La settimana scorsa, in vacanza a Favignana, ho interrotto il mio digiuno di immagini per ascoltare il sermone domenicale del vescovo Robert Baron dedicato al vangelo di Luca (14:1, 7-14) in cui Gesù racconta la parabola dell’invitato a nozze: “…non metterti al primo posto, perché non ci sia un altro invitato più degno di te, e colui che ha invitato te e lui venga a dirti «Cedigli il posto»”. Non voglio parlare qui di come questa parabola possa aver risuonato nella mia vita e di quanto questa lezione sia sempre amara da apprendere, ma vorrei seguire piuttosto, fino a un certo punto, il pensiero del vescovo Baron.
Questa parabola, ci dice, parla dell’orgoglio,
il peccato maggiore. Per Tommaso è “amor di sé disordinato ed eccessivo”.

■ **Consegna 1**:
Nel brano sul sermone del vescovo Baron, a quale vangelo è dedicato il sermone domenicale?
■ **Consegna 2**:
Trascrivi dal brano sul sermone del vescovo Baron il passo che va da "La settimana scorsa, in" a "del vescovo Baron.".

■ **Voci elencate**:
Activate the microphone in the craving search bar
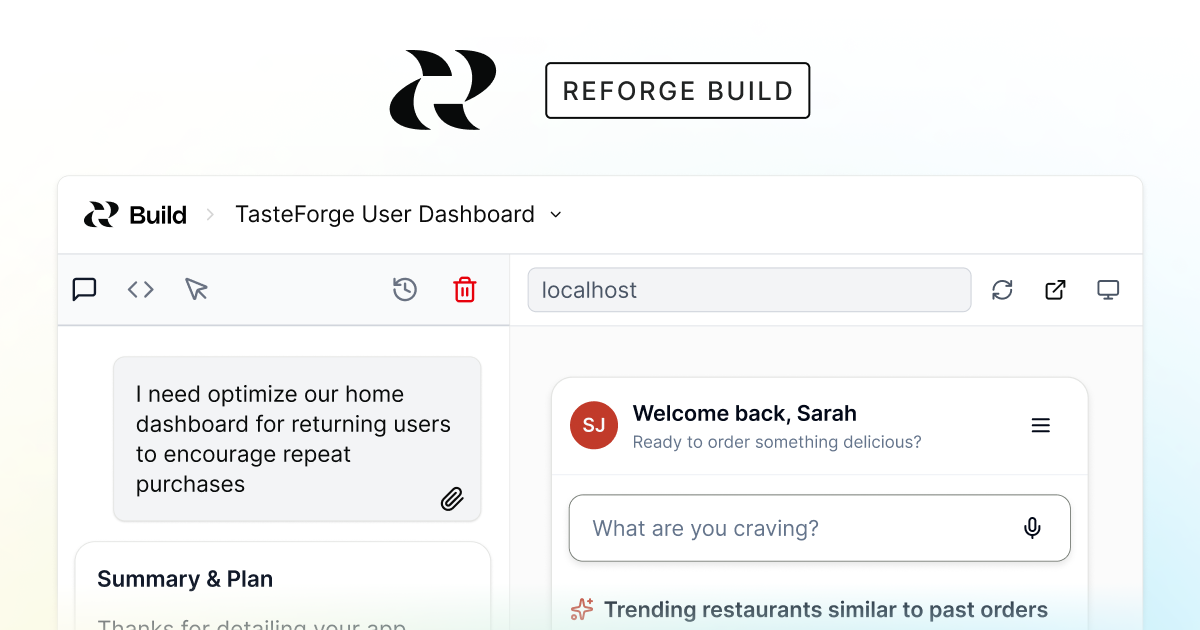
...
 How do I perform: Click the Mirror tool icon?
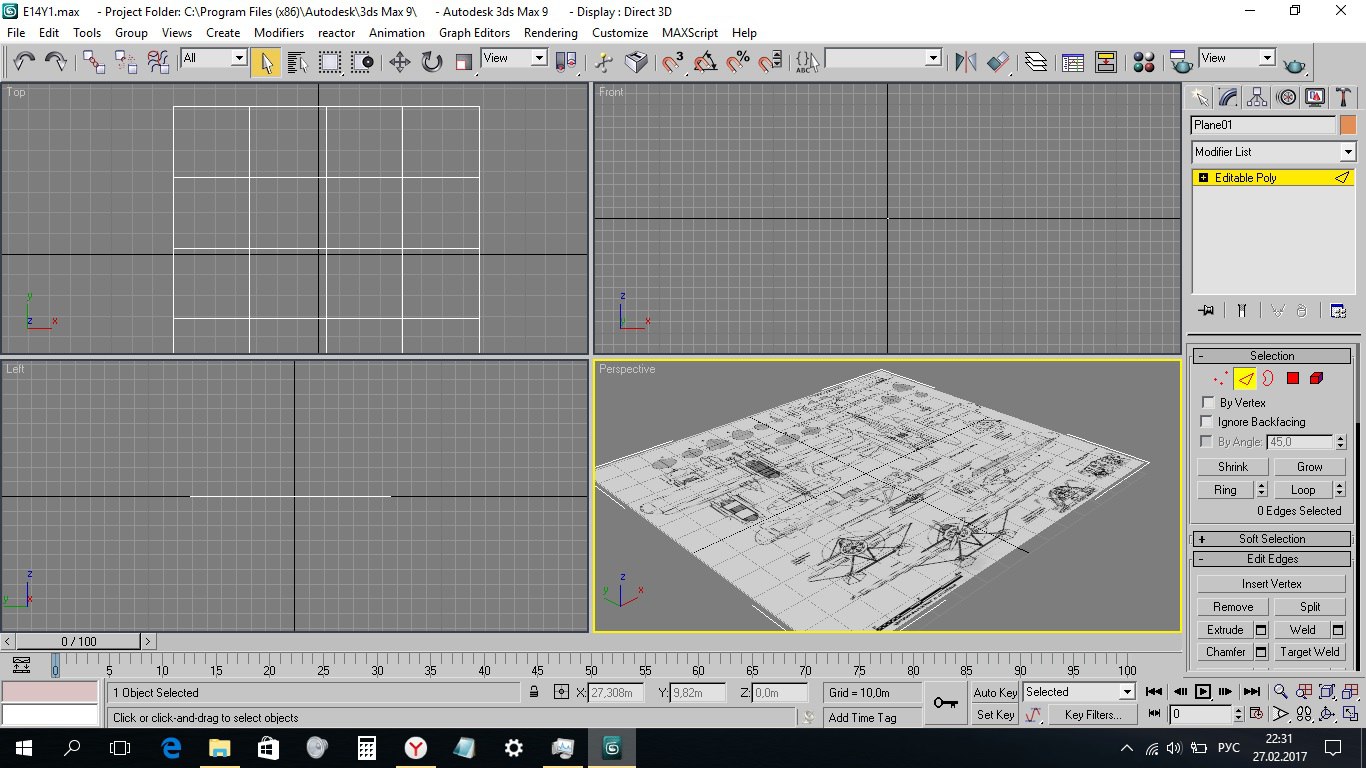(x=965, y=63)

■ **Risposta corretta 1**:
Al vangelo di Luca (14:1, 7-14).

■ **Risposta corretta 2**:
La settimana scorsa, in vacanza a Favignana, ho interrotto il mio digiuno di immagini per ascoltare il sermone domenicale del vescovo Robert Baron dedicato al vangelo di Luca (14:1, 7-14) in cui Gesù racconta la parabola dell’invitato a nozze: “…non metterti al primo posto, perché non ci sia un altro invitato più degno di te, e colui che ha invitato te e lui venga a dirti «Cedigli il posto»”. Non voglio parlare qui di come questa parabola possa aver risuonato nella mia vita e di quanto questa lezione sia sempre amara da apprendere, ma vorrei seguire piuttosto, fino a un certo punto, il pensiero del vescovo Baron.